Sostegno umanitario e sanitario
Talità Kumi'
Un ospedale per Tondo


Sede:
Alfonso de Cavite, a 80 km dalla bidonville di Tondo (Manila) – Filippine

Referenti:
Padre Giovanni Gentilin – Missionari Canossiani

Anno d'inizio:
2006

Stato progetto:
in corso

Destinatari:
bambini, ragazzi ed adulti affetti da tubercolosi, asma ed altre malattie dell’apparato respiratorio e non.

Problematiche:
Tondo, nel cuore di Manila, è una baraccopoli poverissima ed enorme, che raccoglie più di 100 mila persone La abitano coloro che, dopo aver lasciato la campagna delle varie isole per tentare inutilmente la sorte in città, si ritrovano senza lavoro e senza casa, e sono dunque costretti a rifugiarsi nel ghetto, sotto i ponti, su cui incombono le famigerate Smoky Mountain, ovvero le montagne di rifiuti prodotti dai 15 milioni di abitanti della capitale, stimati in 4 mila 500 tonnellate al giorno. Le condizioni di vita nella città-spazzatura sono insostenibili: niente acqua, niente elettricità, niente cibo e condizioni igieniche disastrose che, assieme ai veleni tossici emanati dai rifiuti e al clima particolarmente umido e caldo, favoriscono la diffusione di malattie infettive. Circa il 60% degli abitanti di Tondo, infatti, è affetto da tubercolosi e da asma, senza contare dissenteria, tifo, meningite, malattie dei reni e della pelle.

Intervento / Risultati:
Grazie all’intervento economico della Fondazione Mastrotto e all’instancabile opera umanitaria di padre Giovanni Gentilin, che assieme ad altri Missionari Canossiani è attivo a Tondo fin dal 1989, nel 2006 è stato acquistato un appezzamento sul quale costruire una sede staccata della parrocchia (struttura di degenza + ambulatorio), nella quale offrire cure e assistenza a chi ne ha bisogno. Il terreno, che misura 6 mila 300 metri quadrati, si trova ad Alfonso de Cavite, una località immersa nel verde a 80 km da Tondo, dove i 600 metri di altitudine e la distanza dalla capitale assicurano aria buona e acqua pura. Sono ora in corso i lavori di costruzione dell’edificio, anche grazie alla “cordata” di solidarietà dei molti benefattori che si sono finora riuniti a sostegno del progetto.

Obiettivi futuri:
Realizzare entro il 2008, sul terreno di Alfonso de Cavite, un complesso ambulatoriale nel quale offrire soggiorni terapeutici e cure – della durata di circa 6 mesi – ai bambini ed agli adulti affetti da TBC, asma ed altre malattie. Il progetto prevede una struttura di degenza capace di ospitare 50 malati alla volta e di garantire una guarigione completa, offrendo ai più piccoli e alle loro famiglie non solo cure mediche, ma anche attività didattiche ed educative con l’ausilio di insegnanti, catechisti e Padri Missionari. La struttura si chiamerà “Talita kumi’”, dal verso del Vangelo di Marco in cui Gesù, davanti ad un ragazzino di 12 anni, figlio di madre vedova, lo esorta “ Talita’ Kumi’ “ che significa “svegliati, risorgi, prendi vita, cerca di stare bene!”
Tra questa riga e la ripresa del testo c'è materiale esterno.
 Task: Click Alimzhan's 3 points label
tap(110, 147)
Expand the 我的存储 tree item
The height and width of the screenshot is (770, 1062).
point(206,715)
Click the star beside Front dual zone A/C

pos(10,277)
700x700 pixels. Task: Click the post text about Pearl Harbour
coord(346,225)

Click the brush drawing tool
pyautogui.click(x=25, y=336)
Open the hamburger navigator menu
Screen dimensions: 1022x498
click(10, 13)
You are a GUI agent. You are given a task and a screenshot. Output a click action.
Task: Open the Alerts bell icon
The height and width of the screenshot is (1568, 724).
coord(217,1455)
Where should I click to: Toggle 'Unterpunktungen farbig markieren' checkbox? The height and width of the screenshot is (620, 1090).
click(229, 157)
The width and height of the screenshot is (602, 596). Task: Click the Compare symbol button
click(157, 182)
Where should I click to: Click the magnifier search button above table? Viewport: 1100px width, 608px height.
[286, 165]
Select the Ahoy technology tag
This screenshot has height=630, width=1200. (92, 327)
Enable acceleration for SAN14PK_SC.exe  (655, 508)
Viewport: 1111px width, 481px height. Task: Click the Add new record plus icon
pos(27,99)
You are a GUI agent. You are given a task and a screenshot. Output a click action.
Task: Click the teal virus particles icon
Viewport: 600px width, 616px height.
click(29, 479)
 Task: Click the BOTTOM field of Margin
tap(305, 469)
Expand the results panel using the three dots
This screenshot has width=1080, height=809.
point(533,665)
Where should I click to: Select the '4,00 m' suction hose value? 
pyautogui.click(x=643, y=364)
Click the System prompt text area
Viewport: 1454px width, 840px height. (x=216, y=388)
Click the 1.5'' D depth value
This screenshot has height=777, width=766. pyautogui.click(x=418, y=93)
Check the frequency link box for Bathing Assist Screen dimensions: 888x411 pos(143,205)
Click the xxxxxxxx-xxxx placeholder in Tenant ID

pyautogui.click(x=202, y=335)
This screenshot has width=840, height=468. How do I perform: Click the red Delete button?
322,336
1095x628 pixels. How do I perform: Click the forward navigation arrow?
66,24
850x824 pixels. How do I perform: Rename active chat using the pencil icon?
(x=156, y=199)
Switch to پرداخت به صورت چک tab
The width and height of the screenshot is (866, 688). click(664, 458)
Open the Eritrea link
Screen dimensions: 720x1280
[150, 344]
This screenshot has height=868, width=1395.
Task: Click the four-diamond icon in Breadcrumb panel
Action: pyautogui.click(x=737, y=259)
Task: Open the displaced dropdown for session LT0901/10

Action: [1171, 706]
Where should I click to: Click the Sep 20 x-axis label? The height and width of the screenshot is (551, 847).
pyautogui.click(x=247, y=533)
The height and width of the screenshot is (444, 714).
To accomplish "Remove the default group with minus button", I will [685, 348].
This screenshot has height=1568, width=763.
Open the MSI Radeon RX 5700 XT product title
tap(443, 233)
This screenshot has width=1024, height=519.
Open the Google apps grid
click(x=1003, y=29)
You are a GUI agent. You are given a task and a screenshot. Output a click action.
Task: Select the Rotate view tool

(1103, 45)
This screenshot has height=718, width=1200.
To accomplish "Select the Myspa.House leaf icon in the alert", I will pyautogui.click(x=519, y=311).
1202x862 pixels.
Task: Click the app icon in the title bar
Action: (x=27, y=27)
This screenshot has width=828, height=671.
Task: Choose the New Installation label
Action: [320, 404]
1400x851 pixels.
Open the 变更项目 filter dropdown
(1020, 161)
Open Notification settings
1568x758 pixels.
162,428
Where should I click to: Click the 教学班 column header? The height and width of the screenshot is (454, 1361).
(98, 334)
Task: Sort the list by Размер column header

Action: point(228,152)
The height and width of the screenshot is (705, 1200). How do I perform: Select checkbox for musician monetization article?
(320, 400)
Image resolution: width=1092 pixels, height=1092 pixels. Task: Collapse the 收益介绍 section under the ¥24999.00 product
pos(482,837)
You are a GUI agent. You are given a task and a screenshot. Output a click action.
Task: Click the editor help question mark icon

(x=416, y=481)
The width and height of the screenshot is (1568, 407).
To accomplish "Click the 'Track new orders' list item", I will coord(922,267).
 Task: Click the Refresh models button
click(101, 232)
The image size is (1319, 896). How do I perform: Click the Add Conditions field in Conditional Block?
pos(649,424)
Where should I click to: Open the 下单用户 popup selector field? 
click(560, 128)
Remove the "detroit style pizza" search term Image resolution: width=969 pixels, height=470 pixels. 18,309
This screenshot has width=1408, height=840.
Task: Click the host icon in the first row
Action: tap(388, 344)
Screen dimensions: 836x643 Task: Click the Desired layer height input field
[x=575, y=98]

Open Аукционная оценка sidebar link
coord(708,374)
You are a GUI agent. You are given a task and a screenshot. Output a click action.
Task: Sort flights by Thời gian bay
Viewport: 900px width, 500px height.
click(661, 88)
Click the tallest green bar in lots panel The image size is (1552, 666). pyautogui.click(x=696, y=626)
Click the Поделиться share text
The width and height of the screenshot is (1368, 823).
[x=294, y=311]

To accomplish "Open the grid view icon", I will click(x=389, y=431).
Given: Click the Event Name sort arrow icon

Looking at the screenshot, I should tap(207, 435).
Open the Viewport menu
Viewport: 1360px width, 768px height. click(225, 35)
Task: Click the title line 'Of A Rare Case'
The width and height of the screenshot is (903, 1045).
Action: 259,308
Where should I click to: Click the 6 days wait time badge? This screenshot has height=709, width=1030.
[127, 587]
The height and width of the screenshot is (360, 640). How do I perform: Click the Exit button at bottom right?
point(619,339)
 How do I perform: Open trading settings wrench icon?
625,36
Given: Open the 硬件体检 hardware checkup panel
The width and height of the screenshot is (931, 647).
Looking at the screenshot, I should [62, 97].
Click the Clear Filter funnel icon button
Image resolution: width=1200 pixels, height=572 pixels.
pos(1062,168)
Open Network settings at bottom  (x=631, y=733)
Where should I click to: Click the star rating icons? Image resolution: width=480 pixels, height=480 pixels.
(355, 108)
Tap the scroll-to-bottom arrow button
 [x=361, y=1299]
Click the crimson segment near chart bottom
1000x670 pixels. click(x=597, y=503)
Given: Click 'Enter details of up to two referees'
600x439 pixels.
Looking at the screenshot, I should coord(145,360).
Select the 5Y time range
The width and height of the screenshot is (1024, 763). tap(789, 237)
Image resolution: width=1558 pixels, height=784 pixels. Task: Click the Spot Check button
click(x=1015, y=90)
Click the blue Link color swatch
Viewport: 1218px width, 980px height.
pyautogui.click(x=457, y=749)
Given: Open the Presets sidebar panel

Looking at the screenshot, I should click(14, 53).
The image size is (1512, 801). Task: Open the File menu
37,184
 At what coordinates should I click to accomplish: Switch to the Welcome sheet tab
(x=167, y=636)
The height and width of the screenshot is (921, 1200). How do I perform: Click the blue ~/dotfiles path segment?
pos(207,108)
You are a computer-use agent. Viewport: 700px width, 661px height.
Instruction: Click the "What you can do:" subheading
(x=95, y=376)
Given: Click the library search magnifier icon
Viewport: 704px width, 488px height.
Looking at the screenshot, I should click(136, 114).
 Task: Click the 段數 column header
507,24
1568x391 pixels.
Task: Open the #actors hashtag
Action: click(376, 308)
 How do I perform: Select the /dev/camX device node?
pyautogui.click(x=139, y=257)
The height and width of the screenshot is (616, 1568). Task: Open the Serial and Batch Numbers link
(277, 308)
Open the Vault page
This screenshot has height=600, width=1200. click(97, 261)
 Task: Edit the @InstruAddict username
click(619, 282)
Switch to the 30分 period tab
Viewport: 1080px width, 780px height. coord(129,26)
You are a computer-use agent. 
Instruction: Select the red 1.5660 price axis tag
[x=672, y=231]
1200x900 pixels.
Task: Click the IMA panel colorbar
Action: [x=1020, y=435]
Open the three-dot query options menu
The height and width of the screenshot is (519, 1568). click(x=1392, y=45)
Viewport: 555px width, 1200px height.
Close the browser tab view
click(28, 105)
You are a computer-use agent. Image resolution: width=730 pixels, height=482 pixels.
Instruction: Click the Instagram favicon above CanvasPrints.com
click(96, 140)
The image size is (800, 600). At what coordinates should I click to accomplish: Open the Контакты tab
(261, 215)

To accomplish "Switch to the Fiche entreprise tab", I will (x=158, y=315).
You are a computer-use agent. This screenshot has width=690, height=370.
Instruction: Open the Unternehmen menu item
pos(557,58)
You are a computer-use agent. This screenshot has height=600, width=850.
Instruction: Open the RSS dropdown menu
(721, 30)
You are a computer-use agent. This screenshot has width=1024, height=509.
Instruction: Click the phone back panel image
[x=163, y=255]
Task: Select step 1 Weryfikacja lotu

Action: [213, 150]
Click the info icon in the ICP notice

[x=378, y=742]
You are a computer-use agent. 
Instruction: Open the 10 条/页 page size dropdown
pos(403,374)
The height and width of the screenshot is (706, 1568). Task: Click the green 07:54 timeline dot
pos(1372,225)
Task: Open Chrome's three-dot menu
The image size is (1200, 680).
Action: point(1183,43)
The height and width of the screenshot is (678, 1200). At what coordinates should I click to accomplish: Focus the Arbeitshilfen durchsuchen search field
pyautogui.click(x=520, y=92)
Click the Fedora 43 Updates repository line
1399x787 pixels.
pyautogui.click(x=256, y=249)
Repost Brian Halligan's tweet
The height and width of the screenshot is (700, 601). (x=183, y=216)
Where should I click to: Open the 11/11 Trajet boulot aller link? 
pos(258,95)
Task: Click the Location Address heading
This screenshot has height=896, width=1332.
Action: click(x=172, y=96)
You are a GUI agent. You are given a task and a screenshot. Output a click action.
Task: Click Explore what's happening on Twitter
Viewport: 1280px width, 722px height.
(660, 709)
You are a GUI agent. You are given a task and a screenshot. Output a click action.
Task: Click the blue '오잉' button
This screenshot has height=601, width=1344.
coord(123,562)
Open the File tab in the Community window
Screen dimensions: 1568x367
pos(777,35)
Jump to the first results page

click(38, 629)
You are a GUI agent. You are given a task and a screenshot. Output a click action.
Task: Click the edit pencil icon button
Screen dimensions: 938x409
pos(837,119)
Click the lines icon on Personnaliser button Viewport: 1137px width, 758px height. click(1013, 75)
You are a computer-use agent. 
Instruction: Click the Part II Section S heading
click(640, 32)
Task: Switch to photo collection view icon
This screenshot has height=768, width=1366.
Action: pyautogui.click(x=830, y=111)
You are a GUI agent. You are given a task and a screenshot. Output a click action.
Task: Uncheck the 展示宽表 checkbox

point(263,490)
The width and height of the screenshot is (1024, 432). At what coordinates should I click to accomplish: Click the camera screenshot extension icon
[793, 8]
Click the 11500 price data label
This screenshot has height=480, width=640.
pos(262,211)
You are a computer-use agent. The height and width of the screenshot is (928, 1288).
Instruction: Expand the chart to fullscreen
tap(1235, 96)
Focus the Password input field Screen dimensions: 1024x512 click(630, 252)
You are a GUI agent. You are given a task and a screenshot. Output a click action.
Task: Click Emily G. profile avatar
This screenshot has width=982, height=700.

Contributo fondazione Mastrotto:
200 mila dollari nel 2006 per l'acquisto del terreno e per l'avvio dei lavori di fabbricazione dell'edificio centrale;
95 mila euro ad inizio 2008 per la costruzione dell'ambulatorio e la fornitura di tutte le attrezzature necessarie a rendere funzionante la struttura di degenza.
Verranno attivate nuove iniziative di raccolta fondi per il completamento del complesso.